━━━ Supplied records ━━━

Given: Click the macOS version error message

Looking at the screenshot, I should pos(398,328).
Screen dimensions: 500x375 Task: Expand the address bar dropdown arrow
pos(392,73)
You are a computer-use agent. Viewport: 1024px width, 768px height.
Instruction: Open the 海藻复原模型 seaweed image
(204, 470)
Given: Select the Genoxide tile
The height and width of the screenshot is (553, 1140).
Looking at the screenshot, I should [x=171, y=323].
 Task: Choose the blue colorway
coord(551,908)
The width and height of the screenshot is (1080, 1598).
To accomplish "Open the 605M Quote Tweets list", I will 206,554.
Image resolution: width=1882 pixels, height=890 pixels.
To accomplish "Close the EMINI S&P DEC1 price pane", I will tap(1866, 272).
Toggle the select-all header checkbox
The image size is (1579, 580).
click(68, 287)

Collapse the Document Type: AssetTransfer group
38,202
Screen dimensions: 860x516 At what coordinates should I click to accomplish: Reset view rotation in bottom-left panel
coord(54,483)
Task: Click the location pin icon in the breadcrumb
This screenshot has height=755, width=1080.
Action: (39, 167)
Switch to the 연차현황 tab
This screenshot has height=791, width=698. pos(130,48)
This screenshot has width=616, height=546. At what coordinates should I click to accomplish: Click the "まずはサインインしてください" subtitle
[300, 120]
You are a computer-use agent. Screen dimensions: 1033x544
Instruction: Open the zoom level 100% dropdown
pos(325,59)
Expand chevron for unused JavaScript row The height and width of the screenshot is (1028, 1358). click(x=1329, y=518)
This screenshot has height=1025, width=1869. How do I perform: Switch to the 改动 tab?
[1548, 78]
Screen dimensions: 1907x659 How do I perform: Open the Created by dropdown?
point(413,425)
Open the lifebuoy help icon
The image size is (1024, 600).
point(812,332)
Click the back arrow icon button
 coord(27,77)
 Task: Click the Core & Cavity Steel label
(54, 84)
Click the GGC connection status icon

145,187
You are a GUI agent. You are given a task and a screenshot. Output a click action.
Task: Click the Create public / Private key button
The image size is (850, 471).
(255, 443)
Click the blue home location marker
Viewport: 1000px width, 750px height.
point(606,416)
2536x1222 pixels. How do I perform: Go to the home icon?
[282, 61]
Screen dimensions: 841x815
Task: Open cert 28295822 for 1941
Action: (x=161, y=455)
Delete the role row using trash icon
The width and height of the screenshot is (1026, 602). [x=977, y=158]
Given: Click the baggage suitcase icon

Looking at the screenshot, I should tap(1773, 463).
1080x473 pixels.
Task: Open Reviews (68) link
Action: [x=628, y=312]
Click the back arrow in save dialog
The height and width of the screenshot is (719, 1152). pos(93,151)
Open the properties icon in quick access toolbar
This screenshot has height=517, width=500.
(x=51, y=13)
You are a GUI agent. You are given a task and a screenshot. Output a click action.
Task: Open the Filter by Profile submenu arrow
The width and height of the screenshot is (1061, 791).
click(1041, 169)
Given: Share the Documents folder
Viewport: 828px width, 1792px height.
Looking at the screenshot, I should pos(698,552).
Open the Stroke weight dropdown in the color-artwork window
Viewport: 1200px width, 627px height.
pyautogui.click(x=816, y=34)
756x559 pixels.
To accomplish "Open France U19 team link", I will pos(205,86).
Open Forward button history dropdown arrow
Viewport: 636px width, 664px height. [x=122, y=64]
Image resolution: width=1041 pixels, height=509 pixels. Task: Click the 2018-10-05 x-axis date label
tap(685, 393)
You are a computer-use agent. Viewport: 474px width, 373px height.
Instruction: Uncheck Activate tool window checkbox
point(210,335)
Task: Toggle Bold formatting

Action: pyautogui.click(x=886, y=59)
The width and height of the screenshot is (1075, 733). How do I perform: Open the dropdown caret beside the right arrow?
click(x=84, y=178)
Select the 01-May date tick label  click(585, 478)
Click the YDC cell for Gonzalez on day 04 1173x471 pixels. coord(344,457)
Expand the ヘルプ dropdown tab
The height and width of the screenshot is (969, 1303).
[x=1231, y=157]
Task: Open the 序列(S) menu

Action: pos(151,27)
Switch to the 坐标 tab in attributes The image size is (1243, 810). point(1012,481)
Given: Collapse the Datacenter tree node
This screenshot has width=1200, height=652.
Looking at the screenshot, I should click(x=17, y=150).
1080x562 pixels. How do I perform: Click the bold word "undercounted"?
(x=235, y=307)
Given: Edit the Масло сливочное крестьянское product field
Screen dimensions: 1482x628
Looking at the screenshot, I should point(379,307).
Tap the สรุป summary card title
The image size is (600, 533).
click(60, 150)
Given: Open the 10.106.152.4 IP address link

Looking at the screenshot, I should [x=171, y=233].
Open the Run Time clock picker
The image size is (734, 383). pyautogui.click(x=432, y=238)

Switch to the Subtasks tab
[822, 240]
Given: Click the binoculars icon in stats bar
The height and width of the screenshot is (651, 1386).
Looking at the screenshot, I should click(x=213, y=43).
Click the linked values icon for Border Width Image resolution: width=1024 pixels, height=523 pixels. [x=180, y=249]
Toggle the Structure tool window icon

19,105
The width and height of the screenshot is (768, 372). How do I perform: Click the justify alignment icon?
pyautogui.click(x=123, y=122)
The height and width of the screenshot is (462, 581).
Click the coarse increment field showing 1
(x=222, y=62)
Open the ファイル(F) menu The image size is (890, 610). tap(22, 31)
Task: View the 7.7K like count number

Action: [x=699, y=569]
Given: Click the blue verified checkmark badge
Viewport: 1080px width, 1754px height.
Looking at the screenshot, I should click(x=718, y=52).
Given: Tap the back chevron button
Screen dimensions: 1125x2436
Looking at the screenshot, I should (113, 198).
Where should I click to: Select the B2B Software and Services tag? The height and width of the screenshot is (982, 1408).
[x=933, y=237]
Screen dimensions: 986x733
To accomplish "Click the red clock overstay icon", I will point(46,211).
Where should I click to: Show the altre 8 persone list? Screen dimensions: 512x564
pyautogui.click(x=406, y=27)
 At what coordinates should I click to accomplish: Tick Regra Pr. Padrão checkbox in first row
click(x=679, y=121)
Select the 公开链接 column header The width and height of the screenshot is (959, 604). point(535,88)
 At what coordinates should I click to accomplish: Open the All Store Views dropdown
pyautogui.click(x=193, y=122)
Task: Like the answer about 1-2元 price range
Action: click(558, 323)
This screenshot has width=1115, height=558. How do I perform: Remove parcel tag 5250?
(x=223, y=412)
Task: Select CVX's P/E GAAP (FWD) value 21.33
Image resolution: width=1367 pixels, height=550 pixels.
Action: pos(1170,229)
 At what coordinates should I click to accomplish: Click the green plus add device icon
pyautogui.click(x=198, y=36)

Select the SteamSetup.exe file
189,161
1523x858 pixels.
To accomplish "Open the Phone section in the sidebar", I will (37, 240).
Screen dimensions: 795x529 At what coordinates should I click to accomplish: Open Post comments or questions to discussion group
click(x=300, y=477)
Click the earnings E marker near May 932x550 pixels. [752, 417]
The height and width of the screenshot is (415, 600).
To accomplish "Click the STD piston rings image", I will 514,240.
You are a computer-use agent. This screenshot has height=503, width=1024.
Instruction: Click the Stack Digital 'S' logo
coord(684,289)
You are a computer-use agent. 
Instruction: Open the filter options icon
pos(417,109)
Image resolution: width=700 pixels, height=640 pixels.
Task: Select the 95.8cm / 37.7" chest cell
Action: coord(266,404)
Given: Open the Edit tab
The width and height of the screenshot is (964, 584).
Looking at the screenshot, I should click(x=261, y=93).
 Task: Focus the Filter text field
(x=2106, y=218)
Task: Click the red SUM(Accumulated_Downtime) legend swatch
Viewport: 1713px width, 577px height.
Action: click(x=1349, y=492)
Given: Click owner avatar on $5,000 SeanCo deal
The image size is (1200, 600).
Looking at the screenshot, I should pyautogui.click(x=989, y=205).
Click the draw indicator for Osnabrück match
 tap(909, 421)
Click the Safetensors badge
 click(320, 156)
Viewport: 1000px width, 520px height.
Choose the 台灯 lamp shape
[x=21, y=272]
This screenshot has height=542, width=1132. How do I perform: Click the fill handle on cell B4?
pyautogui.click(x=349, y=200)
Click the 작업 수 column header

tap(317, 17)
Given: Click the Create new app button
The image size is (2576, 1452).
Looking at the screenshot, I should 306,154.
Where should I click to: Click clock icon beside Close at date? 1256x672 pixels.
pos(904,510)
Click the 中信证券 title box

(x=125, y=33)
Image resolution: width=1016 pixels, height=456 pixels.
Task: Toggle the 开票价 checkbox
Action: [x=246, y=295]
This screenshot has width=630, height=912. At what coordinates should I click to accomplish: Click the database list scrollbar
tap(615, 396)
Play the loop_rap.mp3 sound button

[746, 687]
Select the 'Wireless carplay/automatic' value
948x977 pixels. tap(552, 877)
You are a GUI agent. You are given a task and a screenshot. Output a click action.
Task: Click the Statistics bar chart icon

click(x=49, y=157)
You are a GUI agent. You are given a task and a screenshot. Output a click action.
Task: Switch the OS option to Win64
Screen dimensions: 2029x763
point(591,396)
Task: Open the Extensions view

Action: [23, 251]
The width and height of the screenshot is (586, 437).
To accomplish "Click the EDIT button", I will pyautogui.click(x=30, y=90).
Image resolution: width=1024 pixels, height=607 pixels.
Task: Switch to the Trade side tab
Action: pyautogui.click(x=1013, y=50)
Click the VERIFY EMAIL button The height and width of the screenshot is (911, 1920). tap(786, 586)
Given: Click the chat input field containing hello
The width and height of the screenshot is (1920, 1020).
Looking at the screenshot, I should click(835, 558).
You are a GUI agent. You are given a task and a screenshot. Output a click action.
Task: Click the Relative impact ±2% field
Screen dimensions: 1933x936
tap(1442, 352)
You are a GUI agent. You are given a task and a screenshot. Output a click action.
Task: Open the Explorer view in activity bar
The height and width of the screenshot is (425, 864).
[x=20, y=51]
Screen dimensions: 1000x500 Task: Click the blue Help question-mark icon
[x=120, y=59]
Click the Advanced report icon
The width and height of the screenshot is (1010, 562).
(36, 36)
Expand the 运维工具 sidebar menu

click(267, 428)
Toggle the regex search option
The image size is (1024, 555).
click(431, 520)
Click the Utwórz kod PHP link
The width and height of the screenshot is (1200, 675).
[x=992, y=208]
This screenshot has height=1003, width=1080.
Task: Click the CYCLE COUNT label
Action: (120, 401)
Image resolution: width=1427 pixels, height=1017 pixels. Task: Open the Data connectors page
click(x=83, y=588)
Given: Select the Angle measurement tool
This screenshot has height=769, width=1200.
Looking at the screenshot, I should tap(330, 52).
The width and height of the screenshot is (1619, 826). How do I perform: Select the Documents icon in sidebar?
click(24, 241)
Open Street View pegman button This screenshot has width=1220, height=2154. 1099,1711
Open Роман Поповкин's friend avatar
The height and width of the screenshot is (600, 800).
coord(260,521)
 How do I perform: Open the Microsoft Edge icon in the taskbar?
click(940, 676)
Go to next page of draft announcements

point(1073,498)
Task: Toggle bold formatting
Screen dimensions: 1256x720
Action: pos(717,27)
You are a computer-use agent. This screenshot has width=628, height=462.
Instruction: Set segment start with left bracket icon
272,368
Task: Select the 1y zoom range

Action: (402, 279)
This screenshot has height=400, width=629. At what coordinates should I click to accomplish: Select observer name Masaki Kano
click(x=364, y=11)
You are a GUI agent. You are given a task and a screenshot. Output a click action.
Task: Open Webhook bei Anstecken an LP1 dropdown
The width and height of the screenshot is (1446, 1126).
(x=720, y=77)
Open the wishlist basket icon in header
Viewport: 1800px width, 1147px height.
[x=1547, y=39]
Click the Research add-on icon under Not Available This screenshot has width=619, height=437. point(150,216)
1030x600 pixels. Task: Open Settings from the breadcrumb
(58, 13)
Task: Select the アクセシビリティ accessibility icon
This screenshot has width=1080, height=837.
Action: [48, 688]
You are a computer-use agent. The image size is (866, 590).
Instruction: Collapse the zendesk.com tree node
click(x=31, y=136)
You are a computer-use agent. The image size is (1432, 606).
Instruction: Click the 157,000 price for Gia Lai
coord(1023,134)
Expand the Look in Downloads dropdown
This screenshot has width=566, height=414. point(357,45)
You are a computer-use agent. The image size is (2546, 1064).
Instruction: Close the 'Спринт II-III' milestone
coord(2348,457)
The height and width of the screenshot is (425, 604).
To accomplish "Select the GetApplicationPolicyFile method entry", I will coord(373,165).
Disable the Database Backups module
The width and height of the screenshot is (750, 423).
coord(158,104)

━━━

▶ _What needs to be done_: Gather from the records above every line containing the string "avatar".

▶ _Result below_:
Given: Click owner avatar on $5,000 SeanCo deal
Open Роман Поповкин's friend avatar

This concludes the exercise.